Pods should at least require people to closely adhere to recommendations from the Centers for Disease Control and Prevention and their local public health authority when out in public or engaging with nonmembers, Knight said. That could include avoiding extended nonessential social interactions with anyone not in your pod, Cannuscio said.
“The pact that people are making when they form a pod is to forgo other pleasures and other invitations in order to protect the people they’ve made this alliance with,” she said.

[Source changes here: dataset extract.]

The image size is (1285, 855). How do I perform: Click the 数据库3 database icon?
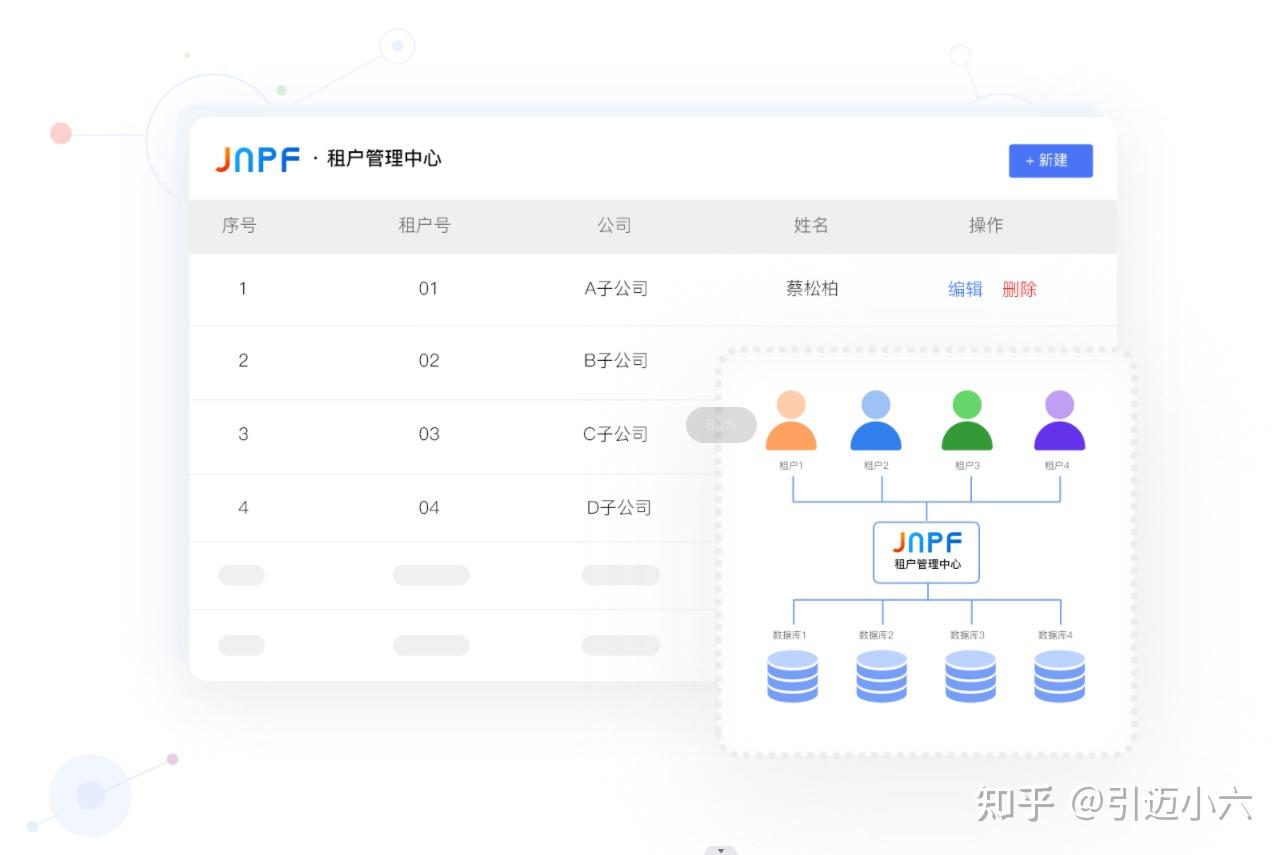(x=969, y=677)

But Cannuscio noted that pods need to be ready to deal with members who can’t adhere perfectly to the rules, which is likely given that most people must have outside social contact as they go about their daily lives.
“Rather than thinking of it as breaking the rules, I hope that it’s just considered a normal life event that has to be discussed with all the other members of the pod,” she said. “It’s not like that person was bad.”
It is also important for pods to have a plan in the event that a member tests positive for the coronavirus or has a concerning exposure. O’Horo added that pod members should not hesitate to cancel plans and self-isolate if they aren’t feeling well.
Because there are so many scenarios a pod must be prepared to handle, some experts recommend creating a written document that details the rules and the group’s responses to certain situations.
“Anytime you’re verbalizing concepts or principles or rules, it’s easy to agree upon them in a discussion, but then when circumstances arise that deviate from the stated rules or appear to deviate from the stated rules, that becomes really messy in working it out with the other pod mates,” said Clarence Lam, director of the preventive medicine residency program at the Johns Hopkins Bloomberg School of Public Health.
“To avoid some of those sticky circumstances with pod mates that may have a different understanding of what those rules are, I think it would be wise to write those rules down,” Lam added.
Be willing to change course
While planning is essential to the success of a pod, experts stressed the importance of adapting to the ever-changing environment created by the pandemic. A pod should constantly be communicating and updating its guidelines to best suit its members, Knight said.
“What we thought the normal was in May is not necessarily what the normal is today,” he said. “As we continue to learn about the virus and experience this pandemic, recommendations may change … risk understanding may change, and so we have to be flexible.”
Cannuscio suggested that pods set routine check-ins to assess whether the method is still working for a majority of members. For new pods, she recommended a group meeting after the first two weeks. “If it’s not working, bail out and quarantine and start over with another pod,” she said.
If a pod is no longer the right strategy for you, Cannuscio said, there are plenty of other ways to meet the need for social interaction. With creativity, she said, “people will find ways to connect. They may look very different from our usual ways of socializing, but they will surely sustain us.”